**MATERIAL FOR THIS EXERCISE:**
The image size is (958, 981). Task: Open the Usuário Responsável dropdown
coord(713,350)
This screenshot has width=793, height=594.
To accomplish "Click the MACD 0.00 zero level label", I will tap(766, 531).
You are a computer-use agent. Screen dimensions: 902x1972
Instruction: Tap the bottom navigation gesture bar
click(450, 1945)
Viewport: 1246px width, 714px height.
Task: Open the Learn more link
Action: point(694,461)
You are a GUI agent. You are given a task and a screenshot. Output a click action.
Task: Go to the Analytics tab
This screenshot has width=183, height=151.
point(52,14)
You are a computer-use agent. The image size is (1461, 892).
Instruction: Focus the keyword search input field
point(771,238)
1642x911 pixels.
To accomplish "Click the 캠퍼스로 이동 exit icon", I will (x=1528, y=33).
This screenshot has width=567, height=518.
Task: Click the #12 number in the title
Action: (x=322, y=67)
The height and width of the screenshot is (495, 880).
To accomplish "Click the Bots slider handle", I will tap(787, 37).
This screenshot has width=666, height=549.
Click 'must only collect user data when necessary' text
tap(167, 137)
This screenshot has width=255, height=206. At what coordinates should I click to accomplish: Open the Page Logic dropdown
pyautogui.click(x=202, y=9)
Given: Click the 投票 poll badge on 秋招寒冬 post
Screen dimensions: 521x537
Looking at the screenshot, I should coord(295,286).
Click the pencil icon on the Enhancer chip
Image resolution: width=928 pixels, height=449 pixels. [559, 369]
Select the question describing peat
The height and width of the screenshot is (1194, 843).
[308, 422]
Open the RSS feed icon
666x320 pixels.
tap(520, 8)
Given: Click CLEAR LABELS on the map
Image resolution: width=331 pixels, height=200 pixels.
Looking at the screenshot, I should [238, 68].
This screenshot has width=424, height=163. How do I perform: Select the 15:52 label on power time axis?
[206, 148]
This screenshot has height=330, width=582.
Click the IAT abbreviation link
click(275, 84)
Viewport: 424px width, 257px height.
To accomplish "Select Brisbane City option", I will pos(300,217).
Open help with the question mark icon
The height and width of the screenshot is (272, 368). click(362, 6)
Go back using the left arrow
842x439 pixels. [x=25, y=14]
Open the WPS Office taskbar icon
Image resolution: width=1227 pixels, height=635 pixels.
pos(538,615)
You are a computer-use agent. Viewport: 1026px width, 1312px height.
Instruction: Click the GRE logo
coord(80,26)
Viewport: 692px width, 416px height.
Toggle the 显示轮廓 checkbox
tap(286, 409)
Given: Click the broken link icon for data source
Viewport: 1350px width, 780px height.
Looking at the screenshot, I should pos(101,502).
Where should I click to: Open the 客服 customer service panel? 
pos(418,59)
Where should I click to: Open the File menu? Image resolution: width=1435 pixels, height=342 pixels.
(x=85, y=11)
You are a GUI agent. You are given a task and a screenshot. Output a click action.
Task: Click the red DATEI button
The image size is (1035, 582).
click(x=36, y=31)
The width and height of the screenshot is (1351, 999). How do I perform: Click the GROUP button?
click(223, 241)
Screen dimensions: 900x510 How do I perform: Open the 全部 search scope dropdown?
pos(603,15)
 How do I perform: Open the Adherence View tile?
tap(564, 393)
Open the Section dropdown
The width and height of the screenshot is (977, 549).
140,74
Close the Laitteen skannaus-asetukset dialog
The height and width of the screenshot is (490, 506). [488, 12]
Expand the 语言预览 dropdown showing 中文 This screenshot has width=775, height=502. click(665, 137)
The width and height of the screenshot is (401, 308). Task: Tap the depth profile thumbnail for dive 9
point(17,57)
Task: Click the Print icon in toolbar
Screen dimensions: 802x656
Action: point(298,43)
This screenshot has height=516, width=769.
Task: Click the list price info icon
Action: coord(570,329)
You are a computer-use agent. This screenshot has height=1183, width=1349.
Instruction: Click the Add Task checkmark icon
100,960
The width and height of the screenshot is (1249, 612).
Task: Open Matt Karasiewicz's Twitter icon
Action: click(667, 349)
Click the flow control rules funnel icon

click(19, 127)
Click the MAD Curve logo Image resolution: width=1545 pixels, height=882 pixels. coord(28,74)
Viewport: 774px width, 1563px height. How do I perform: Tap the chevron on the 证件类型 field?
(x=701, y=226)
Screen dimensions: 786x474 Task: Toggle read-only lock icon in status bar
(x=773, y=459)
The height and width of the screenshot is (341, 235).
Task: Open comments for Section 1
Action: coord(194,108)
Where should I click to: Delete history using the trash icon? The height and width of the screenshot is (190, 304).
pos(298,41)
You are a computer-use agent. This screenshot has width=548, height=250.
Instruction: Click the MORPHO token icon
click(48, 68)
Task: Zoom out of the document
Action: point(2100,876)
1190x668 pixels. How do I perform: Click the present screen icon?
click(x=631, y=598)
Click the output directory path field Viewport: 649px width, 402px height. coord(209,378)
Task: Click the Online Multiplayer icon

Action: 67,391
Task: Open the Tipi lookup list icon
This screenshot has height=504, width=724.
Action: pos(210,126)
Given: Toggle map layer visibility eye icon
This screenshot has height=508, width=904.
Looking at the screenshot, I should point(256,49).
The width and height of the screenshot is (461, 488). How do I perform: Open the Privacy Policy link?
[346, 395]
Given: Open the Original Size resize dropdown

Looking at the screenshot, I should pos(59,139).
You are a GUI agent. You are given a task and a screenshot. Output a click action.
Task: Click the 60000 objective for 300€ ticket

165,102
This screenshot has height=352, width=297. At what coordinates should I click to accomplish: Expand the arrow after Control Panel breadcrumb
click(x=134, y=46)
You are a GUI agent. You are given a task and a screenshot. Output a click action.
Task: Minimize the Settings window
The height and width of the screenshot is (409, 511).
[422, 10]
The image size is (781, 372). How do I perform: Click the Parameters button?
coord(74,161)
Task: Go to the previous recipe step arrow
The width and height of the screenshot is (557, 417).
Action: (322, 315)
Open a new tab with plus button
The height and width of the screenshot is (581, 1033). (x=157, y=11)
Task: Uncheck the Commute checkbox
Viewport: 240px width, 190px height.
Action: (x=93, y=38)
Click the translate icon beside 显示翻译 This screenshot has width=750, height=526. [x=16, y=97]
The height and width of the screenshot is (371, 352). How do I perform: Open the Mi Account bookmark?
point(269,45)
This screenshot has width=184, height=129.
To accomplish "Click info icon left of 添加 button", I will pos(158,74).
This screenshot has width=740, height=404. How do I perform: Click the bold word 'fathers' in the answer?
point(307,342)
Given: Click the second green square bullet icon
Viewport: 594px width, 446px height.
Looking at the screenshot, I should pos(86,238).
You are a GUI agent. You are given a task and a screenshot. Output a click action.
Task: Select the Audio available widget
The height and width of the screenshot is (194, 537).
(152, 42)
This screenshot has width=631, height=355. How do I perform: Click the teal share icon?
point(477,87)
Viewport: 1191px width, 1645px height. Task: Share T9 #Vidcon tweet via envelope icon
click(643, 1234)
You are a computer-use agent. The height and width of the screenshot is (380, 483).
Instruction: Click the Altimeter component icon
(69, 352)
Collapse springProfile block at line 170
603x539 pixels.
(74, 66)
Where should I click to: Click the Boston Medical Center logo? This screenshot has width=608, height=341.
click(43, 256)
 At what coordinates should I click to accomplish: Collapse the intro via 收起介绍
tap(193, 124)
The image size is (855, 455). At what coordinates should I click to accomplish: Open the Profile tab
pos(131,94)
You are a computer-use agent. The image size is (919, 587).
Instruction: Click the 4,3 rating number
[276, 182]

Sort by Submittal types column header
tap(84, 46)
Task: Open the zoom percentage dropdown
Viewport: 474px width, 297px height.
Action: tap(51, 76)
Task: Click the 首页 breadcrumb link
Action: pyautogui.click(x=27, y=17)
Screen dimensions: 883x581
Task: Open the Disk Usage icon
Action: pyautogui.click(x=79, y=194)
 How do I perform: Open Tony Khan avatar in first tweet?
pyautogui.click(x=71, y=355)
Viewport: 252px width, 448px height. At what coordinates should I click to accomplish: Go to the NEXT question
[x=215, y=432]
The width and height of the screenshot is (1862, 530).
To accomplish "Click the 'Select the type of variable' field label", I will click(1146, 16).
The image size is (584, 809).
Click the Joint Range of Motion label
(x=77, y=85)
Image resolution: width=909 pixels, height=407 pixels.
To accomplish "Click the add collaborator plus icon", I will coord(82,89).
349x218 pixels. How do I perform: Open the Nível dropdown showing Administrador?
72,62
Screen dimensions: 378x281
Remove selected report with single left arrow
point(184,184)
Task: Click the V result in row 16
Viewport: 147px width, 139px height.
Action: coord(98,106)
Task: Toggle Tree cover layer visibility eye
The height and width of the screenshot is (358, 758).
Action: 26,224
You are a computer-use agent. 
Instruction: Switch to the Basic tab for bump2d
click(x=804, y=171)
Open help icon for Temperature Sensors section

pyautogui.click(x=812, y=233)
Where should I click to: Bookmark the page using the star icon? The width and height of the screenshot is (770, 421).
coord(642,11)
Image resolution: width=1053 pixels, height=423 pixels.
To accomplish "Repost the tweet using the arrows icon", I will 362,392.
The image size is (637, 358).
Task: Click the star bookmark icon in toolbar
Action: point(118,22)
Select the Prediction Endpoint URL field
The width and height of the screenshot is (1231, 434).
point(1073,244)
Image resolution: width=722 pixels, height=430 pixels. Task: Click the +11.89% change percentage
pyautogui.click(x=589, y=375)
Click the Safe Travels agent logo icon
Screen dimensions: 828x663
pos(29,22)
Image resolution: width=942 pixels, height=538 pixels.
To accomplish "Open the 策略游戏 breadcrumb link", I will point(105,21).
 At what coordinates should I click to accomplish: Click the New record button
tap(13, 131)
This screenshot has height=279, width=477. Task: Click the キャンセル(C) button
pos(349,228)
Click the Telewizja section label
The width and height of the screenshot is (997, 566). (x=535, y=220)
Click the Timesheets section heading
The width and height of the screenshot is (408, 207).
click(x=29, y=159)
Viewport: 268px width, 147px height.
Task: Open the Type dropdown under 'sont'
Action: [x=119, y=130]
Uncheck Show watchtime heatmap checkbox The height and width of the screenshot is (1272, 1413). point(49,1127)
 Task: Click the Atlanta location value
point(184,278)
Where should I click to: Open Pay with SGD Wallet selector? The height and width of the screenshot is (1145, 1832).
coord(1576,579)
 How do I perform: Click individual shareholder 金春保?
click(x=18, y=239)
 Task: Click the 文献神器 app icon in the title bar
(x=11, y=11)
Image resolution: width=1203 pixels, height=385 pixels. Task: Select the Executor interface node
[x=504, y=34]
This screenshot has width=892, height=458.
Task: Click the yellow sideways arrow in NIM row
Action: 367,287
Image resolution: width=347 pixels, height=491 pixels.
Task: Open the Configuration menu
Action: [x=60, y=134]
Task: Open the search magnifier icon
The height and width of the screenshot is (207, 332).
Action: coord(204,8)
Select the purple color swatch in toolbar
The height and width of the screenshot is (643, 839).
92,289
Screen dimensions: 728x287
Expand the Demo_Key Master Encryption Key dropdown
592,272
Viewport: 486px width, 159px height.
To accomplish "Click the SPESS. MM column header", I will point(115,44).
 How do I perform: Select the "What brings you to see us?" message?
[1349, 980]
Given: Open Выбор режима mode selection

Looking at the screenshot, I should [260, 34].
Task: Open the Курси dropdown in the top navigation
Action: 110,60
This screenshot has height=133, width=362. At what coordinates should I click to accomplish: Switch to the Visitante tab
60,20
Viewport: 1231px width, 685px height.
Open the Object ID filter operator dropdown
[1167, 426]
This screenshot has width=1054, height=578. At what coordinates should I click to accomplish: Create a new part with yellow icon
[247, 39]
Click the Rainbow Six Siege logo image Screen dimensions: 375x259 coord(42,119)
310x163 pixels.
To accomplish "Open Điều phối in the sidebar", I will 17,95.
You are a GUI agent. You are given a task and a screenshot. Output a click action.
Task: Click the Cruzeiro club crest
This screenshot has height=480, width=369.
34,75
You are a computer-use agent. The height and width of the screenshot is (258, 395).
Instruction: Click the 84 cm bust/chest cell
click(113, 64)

**TASK:** Reproduce the rows beginning with the line containing "The image size is (781, 372)." and ending with the line containing "Click the translate", substituting "cooking" for "recipe" and leaving everything else unchanged.

**RESULT OF THE TASK:**
The image size is (781, 372). How do I perform: Click the Parameters button?
coord(74,161)
Task: Go to the previous cooking step arrow
The width and height of the screenshot is (557, 417).
Action: (322, 315)
Open a new tab with plus button
The height and width of the screenshot is (581, 1033). (x=157, y=11)
Task: Uncheck the Commute checkbox
Viewport: 240px width, 190px height.
Action: (x=93, y=38)
Click the translate icon beside 显示翻译 This screenshot has width=750, height=526. [x=16, y=97]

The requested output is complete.